Telewizja utrzymywała, że na przeszkodzie stać mogła konwencja chicagowska, która zabrania odtajniania materiałów bez zgody państwa prowadzącego śledztwo. A o tym milczy podpisane memorandum. Ostatecznie wyjaśnił to rzecznik rządu Paweł Graś: "Nie ma żadnej sensacji ani powodu do niepokoju. Ustalenia między stronami dokonały się na szczeblu premierów. Konwencja mówi o tym, że w takim przypadku zgodę musi wydać strona rosyjska, ale zgodnie z deklaracjami ze strony rosyjskiej nie będzie żadnych przeszkód".
Z zapisem czarnych skrzynek pierwsza zapozna się - najprawdopodobniej w czwartek - Rada Bezpieczeństwa Narodowego. Najważniejsi polscy politycy wysłuchają nagrań z kokpitu. Zapoznają się również z analizą działania instrumentów pokładowych.
- To ciężkie nagranie, pełne szumów. Pewne fragmenty są niezrozumiałe. Jednak dają dokładnie do zrozumienia, co było przyczyną katastrofy. Nie ma mowy o żadnym zamachu - uważa jedna z osób, która zna treść nagrań. I dodaje: - Niestety, ale jasne jest przekroczenie wszelkich zasad bezpieczeństwa przez załogę. Dość dramatycznie brzmi odpowiedź, jaką udzielili kolegom z Jaka 40 - wyjaśnia nasz rozmówca.

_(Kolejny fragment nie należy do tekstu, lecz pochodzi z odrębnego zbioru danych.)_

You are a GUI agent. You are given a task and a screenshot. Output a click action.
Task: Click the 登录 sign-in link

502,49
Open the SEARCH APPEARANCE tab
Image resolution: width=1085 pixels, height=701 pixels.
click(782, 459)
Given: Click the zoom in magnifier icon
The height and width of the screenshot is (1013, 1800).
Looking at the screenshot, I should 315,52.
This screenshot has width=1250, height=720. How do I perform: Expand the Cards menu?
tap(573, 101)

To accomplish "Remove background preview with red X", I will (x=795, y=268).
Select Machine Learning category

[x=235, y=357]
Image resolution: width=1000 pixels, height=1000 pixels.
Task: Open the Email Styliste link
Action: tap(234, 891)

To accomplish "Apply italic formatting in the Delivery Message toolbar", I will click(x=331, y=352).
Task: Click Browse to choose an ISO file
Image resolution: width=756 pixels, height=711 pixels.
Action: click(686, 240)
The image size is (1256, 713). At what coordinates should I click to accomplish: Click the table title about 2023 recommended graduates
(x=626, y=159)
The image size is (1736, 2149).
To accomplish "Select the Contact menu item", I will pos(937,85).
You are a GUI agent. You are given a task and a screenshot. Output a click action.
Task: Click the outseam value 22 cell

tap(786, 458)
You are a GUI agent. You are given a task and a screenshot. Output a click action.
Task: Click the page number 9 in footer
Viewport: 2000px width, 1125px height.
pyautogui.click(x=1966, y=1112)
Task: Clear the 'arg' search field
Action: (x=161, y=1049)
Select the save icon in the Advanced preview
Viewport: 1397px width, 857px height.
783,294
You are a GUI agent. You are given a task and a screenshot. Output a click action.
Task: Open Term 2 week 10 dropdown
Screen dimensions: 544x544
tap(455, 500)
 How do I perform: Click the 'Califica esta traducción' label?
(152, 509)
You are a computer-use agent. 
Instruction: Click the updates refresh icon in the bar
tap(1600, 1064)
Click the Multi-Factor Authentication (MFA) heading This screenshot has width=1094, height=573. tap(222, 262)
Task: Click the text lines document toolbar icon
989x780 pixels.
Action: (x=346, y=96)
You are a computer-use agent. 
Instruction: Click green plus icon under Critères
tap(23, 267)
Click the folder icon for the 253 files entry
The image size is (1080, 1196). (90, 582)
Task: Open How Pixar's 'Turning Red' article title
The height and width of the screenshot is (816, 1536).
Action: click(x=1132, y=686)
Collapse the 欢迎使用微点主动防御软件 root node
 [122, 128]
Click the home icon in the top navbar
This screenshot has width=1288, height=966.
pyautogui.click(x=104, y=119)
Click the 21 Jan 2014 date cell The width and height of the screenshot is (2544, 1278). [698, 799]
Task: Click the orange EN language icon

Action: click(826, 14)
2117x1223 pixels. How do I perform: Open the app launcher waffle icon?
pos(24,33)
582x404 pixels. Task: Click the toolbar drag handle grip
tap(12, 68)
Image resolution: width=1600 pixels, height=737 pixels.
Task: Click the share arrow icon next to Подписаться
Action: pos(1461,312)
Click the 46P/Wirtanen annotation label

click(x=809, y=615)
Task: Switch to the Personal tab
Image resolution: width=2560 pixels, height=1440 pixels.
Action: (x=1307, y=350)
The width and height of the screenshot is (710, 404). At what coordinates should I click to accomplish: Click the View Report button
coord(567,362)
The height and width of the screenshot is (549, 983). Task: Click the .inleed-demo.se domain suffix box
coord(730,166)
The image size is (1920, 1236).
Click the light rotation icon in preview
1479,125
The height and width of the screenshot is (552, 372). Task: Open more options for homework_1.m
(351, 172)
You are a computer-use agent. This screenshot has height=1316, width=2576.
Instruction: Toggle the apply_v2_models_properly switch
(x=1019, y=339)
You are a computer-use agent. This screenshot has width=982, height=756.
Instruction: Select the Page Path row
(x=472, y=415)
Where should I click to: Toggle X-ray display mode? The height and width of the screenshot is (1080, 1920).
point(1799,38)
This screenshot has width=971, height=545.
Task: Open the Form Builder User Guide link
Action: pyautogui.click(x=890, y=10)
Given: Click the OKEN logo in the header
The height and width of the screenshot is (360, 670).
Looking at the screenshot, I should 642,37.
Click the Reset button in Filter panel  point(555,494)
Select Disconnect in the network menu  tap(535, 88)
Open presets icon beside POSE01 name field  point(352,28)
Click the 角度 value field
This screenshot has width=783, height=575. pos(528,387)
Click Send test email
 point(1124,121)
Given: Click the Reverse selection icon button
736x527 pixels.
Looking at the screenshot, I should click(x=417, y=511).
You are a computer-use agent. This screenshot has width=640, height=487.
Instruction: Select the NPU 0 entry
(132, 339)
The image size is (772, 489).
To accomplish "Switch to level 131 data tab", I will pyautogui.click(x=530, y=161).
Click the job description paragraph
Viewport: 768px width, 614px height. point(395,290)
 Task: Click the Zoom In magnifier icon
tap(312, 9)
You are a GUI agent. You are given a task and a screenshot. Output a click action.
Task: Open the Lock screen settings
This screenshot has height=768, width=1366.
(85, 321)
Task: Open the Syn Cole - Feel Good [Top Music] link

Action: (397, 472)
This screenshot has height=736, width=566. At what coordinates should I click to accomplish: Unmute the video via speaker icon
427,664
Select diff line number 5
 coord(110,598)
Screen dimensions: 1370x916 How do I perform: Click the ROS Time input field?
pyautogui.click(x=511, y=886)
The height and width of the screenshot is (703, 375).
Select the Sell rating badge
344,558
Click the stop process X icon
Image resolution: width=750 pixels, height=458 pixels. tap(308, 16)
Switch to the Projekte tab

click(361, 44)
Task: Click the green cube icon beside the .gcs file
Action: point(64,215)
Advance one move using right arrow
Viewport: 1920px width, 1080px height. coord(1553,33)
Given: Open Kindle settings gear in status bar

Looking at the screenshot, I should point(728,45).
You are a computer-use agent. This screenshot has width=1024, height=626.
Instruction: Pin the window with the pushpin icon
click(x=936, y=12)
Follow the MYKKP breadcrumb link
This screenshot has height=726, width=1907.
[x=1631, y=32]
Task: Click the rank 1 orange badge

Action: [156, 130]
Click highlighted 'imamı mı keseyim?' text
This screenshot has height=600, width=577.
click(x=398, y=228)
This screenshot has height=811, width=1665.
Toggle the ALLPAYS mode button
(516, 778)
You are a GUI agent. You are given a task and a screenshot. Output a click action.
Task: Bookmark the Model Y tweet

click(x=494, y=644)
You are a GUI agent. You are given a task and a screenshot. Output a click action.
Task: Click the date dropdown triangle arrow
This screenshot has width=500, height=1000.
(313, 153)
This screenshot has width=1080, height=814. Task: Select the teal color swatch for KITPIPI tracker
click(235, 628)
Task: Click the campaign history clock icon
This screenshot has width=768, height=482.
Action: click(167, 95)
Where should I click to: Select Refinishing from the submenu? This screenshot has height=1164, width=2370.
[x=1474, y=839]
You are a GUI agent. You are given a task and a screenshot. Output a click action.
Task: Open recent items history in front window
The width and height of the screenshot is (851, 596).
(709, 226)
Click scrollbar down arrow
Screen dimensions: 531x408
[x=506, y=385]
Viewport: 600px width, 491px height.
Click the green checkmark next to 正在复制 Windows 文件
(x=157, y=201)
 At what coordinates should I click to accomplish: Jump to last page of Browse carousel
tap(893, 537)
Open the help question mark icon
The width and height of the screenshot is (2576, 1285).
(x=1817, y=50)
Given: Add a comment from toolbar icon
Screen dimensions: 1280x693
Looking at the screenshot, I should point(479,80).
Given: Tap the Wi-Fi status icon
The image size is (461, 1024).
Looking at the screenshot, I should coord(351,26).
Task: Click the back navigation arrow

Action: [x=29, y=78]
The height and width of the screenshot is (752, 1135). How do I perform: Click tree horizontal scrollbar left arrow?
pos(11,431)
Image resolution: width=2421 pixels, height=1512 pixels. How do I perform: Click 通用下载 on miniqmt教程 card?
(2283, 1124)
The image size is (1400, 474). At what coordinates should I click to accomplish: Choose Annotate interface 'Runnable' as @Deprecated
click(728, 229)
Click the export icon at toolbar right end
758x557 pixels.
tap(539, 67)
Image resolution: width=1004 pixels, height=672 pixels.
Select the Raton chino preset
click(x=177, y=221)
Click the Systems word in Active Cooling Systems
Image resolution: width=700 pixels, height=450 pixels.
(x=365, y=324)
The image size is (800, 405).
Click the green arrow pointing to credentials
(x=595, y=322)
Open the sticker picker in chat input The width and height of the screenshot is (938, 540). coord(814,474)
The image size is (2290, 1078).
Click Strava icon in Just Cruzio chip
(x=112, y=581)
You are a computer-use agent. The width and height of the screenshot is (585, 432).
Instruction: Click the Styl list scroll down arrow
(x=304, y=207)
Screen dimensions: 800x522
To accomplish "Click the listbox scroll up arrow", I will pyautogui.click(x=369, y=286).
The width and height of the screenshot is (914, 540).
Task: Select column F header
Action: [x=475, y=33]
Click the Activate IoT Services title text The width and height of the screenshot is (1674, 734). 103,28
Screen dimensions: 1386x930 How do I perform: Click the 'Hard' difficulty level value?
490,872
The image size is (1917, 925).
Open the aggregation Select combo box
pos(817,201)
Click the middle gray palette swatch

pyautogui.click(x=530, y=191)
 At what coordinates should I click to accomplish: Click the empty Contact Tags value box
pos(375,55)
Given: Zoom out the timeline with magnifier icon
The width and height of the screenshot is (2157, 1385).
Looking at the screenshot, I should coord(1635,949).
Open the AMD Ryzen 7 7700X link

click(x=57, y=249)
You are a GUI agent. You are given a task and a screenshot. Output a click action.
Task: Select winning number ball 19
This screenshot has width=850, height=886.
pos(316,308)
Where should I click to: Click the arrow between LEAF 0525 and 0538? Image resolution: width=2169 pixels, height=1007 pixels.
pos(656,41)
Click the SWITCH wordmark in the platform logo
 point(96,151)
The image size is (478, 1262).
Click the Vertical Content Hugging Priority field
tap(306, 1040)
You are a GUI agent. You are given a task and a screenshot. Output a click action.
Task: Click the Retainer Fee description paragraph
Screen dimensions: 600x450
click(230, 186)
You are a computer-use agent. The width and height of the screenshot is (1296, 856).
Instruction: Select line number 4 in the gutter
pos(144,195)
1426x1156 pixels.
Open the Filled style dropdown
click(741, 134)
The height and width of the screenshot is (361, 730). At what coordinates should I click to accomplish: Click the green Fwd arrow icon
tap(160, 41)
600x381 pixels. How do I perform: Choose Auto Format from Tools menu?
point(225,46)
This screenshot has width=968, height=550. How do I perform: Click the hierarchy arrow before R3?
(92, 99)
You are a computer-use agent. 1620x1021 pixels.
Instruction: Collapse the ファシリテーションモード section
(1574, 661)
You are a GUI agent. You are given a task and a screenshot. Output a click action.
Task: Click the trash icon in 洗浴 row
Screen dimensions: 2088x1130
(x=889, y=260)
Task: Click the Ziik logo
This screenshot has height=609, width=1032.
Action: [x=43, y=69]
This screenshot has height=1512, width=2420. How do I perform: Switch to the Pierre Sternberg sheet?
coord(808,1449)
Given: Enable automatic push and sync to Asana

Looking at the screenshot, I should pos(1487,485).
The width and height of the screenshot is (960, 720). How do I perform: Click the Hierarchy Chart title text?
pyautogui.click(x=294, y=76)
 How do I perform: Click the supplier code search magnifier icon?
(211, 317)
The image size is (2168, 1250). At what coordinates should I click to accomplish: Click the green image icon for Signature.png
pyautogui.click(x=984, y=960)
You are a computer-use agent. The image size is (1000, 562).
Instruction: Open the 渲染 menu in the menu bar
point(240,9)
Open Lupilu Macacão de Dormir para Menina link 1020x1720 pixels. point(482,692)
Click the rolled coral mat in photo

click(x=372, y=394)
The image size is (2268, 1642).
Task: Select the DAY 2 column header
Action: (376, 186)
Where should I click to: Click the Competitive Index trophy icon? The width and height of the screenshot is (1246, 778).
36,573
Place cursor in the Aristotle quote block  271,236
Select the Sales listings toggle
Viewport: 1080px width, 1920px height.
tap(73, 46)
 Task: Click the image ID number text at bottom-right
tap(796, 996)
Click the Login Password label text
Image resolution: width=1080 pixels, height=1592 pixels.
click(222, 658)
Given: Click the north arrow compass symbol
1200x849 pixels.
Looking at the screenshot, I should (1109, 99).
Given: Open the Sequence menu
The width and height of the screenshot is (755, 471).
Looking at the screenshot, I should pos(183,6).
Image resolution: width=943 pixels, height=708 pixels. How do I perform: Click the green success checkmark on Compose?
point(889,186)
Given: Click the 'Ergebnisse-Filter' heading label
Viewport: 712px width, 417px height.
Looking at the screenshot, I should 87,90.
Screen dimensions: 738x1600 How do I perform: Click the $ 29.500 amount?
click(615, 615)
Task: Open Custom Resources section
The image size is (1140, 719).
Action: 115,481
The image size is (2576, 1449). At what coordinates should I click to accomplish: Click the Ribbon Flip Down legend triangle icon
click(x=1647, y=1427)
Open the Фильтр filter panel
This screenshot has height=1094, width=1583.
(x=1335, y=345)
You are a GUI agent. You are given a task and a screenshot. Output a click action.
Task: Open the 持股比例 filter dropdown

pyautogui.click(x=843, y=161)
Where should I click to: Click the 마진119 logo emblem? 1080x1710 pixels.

Przypomnijmy, że załoga Jaka lądowała chwilę wcześniej na smoleńskim lotnisku i ostrzegła załogę kpt. Protasiuka przed dramatycznie pogarszającymi się warunkami pogodowymi. Ostatecznie widoczność była wielokrotnie niższa od minimum dozwolonego dla prymitywnego, wojskowego lotniska. Mimo to piloci zdecydowali się podjąć próbę i zeszli do wysokości 20 metrów przy minimalnym pułapie 100 metrów.
Nagranie dokumentuje również pojawienie się generała Błasika, szefa wojskowego lotnictwa w kabinie. Według ekspertów sam ten fakt był złamaniem procedur. Piloci mogli to potraktować jako presję - mieli świadomość, że wszystkim zależało na punktualnie rozpoczęciu się uroczystości w Katyniu.
Oficjalnie wiadomo, że pewne fragmenty nagrań mogą zostać utajone. Mówił o tym premier Donald Tusk. - Nie można publikować czegoś, co buduje negatywny wizerunek człowieka, ale nie ma nic wspólnego z przebiegiem wydarzeń - tłumaczył minister Miller.
Jaka jest wiarygodność tych materiałów? Polscy prokuratorzy brali udział przy odcyfrowywaniu zapisu wszystkich czarnych skrzynek. Opieczętowali je po zakończeniu tego procesu. W poniedziałek towarzyszyli ministrowi Millerowi podczas przekazywania.